2-03 Other Stock Exchanges
In addition to the New York Stock Exchange, there is also the American Stock Exchange (AMEX) and NASDAQ. In the past, the NASDAQ was for smaller companies that were just getting started, and it was prestigious for them to move up to the NYSE or AMEX. These smaller companies included a few you might have heard of, like Apple Computer (AAPL),Intel (INTC), and Microsoft (MSFT). In the past decade, with the success of the NASDAQ and the linking of these exchanges via computers, companies don’t bother switching from one exchange to the other like they use to.
When you place an order with your stock broker, your stock broker sends your request to one of the Stock Exchanges to see what the best price is. The price that buyers are willing to pay is called the “Bid” price and the price that sellers want to sell for is called the “Ask” price.
If you are willing to accept the current prices being quoted, your broker will send your order as a “market” order meaning you will get filled at the best price available when your order hits the exchange. If you are buying stock, you will get filled at the price the sellers are “asking”, and if you are selling, you will get filled at the price that buyers are “bidding.” The system is very efficient, and the difference between the bid and the ask price, known as the bid/ask spread, is usually only a few cents.
Seeing the Bid/Ask prices in the North American exchanges are not free – you generally have to pay to see them. That is one way that the exchanges make money.
Even with this growth of computers, the stock exchanges themselves still function much as they have for many years. Should you watch some video or visit a stock exchange, you will still see a morass of apparent chaos, with people running around with handfuls of small pieces of paper containing purchase and sales orders. If you witnessed this chaotic activity at almost any other business, you’d naturally assume bankruptcy, a tornado, or a tsunami was at the front door.

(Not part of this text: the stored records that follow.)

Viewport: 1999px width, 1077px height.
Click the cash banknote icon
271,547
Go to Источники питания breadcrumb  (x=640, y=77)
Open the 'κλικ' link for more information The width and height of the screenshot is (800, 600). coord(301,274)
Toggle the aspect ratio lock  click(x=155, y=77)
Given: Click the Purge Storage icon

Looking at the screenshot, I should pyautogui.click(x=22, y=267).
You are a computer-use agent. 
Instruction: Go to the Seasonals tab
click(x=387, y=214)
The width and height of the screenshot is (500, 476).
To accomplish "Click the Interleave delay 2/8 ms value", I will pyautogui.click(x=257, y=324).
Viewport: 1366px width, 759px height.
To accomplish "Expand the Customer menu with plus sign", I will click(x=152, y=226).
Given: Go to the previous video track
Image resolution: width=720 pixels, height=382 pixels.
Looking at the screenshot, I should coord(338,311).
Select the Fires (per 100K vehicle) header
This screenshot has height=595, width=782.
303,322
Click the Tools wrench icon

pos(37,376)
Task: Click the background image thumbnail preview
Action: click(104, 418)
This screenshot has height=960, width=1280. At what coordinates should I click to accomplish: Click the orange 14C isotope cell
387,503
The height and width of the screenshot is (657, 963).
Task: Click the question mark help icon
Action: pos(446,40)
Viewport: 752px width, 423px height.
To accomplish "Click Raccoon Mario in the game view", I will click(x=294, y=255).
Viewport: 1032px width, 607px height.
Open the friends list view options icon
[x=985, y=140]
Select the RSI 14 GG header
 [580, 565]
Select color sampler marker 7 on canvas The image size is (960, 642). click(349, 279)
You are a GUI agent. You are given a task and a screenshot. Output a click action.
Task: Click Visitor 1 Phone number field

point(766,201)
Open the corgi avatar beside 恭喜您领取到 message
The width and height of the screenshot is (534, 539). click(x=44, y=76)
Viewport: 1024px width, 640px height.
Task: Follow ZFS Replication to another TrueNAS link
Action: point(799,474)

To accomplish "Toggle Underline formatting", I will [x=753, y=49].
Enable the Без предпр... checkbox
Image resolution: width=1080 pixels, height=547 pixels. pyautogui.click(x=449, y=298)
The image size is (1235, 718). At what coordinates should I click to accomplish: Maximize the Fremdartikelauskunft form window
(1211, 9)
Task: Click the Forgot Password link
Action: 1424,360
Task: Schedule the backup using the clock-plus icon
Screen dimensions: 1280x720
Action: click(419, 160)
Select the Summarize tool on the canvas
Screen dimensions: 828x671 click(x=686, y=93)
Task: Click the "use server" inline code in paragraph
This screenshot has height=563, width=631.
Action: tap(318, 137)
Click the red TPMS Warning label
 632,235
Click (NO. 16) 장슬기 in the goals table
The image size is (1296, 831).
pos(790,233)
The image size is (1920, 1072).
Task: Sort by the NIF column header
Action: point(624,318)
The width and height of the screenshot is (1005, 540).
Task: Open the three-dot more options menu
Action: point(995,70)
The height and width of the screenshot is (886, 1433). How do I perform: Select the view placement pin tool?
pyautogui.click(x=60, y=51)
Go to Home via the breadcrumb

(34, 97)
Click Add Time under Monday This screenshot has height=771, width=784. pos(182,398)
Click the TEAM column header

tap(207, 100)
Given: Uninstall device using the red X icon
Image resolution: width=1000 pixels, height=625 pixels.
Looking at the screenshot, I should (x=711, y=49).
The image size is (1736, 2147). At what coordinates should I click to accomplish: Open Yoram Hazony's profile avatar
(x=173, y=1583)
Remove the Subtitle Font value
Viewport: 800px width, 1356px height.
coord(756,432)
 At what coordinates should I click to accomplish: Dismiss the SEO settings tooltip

Yet talk to any trader on the floor of an exchange and they’ll tell you it all works well. While it appears to be total, unbridled chaos, the system has worked for many years and continues to be effective today.
Most stock exchanges are actually incorrectly named. Their former identity, securities exchanges, is more correct. Along with equity securities (stocks), stock exchanges also typically facilitate trading of options, bonds, pooled investment products (e.g., mutual funds), investment trusts, commodity futures and some of the other financial products defined in Lesson 1.